I have battled panic attacks for the past ten years. It was all under control till the doctor said I had fibromyalsa and changed me from celexa to cymbalta. For the past four weeks I have been suffering from panic attacks and an over load of anxiety. This was the first time that I had to be admitted to get my meds in check. I have also taken Xanax for may years, .5mg three time a day. I have found recently that when I went to the hospital that Ativan worked better and calming me down and Xanax now appears to make me anxious. Anyone else have this issue?


----------



## yourfavestoner

maddogs357 said:


> I have battled panic attacks for the past ten years. It was all under control till the doctor said I had fibromyalsa and changed me from celexa to cymbalta. For the past four weeks I have been suffering from panic attacks and an over load of anxiety. This was the first time that I had to be admitted to get my meds in check. I have also taken Xanax for may years, .5mg three time a day. I have found recently that when I went to the hospital that Ativan worked better and calming me down and Xanax now appears to make me anxious.

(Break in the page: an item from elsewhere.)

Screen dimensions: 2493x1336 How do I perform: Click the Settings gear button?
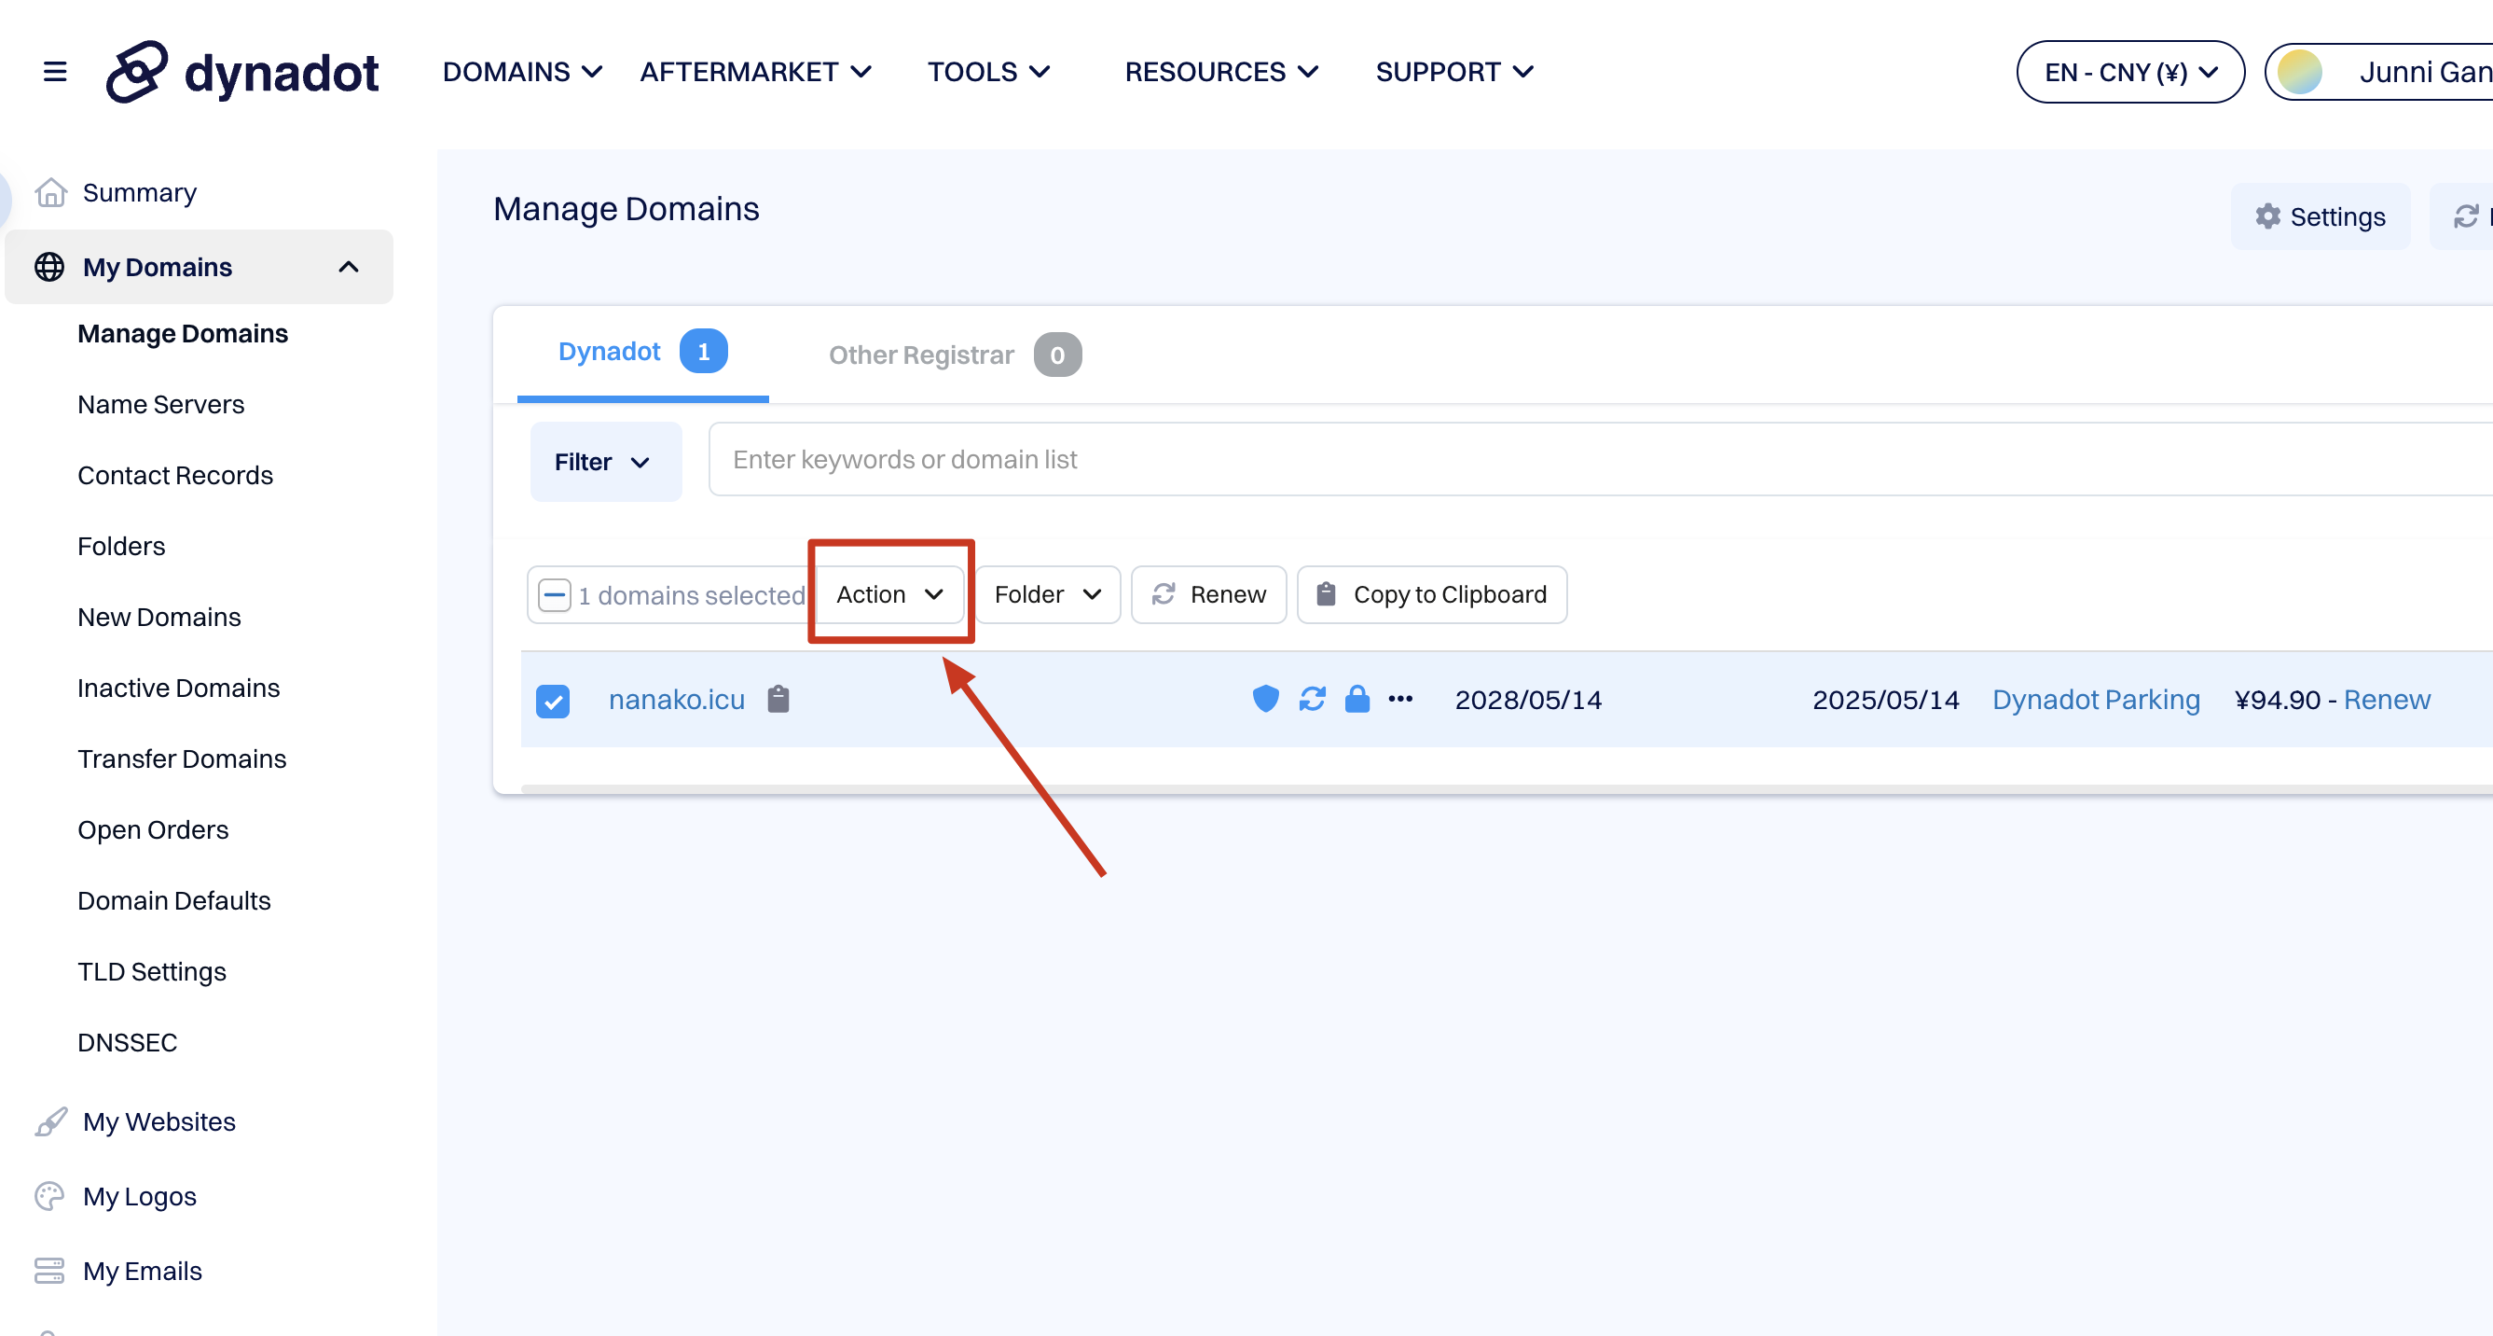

Anyone else have this issue?


Ah, another poor victim of Cymcrapta. Cymcrapta tops SSRIs on my **** list, which tells you exactly how I feel about that medication from hell.

Some people respond better to a certain benzo than others.

I've so far taken both Ativan and Klonopin. Klonopin is a sugar pill for me, with literally no discernible effects even at higher doses (6 mg in one sitting did nothing for me).


----------



## littlemama

*xanax vs ativan*

I have taken about everything for anxiety but ativan and they all make me sleepy iv taken something for 9 years now and I'm so tired of being sleepy all the timei take 2mg 3 times a day well I'm supposed to anyways but dose ativan make u sleepy and work ok. Ill take a xanax and it works for about one or two hours than my anxiety starts over again or I go to sleep and it weres off it sucks I love to have energy. And I don't I have an artistic 12 year old and a 16 pound 29" long ( small 2 year old ) so I can't be sleppy all the time pluse xanax makes me cold hearted and mean I hate it so someone please tell me sbout ativan. :no


----------



## fadetoblack72

I take Ativan. I find the right dose doesn't make me drowsy. I will say that it is pretty had to get off of. I'm tapering off of it now and I can tell when I "need" a dose. Definitely addicting. I wouldn't trust a dr to prescribe it. Hopefully you have a therapist that can help you!! Good luck.


----------